White and Loyola’s three other seniors had just played their final collegiate game, a 66-58 loss to top-seeded Wichita State in the MVC Tournament quarterfinals. The Ramblers erased a 12-point deficit and grabbed a 52-45 lead with 5:49 remaining, but Wichita State senior Ron Baker carried the Shockers all the way back to avoid a stunning upset.
Loyola senior Earl Peterson walked off the court with a sweat towel over his head. Coach Porter Moser followed right behind and yanked the towel off. Moser then clapped and got the crowd seated near the locker room tunnel to give the 6-foot-3 guard a final ovation.
“Two or three of them had towels over their heads. They had no reason to have their head under a towel,” Moser said. “They need to put their head up. They’re classy student-athletes.”
This senior class helped change the culture of the Loyola men’s basketball program. The Ramblers had not reached the postseason since 1985 until last year’s team won the CBI championship.
Peterson was the CBI finals MVP. Guard Devon Turk became the school’s all-time leader in made 3-pointers that season and continued to make defenses pay from deep as a senior.

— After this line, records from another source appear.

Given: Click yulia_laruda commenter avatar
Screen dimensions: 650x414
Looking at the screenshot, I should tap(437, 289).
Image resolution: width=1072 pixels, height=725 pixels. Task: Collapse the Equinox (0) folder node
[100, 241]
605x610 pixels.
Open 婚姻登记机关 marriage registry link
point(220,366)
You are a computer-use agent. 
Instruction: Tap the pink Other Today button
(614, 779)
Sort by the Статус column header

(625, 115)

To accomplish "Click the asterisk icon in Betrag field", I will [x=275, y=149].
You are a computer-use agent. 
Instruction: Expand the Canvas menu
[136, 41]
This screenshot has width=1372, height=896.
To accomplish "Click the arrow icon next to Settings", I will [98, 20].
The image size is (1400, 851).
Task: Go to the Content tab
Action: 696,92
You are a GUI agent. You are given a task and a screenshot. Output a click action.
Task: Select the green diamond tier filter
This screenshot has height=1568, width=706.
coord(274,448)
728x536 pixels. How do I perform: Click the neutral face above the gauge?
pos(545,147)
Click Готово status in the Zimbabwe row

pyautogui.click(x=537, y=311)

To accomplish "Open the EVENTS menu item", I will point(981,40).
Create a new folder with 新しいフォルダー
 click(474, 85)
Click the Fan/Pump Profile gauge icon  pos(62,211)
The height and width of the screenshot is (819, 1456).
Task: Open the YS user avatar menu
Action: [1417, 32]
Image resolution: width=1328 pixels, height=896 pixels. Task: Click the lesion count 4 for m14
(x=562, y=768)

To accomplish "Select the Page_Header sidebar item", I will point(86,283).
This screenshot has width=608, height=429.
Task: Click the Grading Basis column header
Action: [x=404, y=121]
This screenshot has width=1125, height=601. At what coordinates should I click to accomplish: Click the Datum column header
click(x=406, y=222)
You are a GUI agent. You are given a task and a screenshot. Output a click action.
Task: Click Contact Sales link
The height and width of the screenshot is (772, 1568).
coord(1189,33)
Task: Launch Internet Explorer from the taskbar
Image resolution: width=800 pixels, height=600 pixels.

This season, Loyola started 0-5 in conference play after a preseason filled with high expectations. The Ramblers then went 8-6 in their next 14 games before falling a few possessions short of a MVC Tournament semifinal berth for the second consecutive year.
Moser has credited all of his seniors for igniting the turnaround. White and Turk became the team’s vocal leaders while forward Montel James played the best basketball of his life down the stretch, earning a All-MVC Second Team selection.
“You’re going to have a lot of adversity in life; it’s how you handle that,” Moser said. “These guys had a choice. They had a choice to pack it in, and they kept fighting. We were walking through some things [before the Wichita State game] in the ballroom, what we wanted to do. They were just hanging on every word, and they gave you everything they had today.”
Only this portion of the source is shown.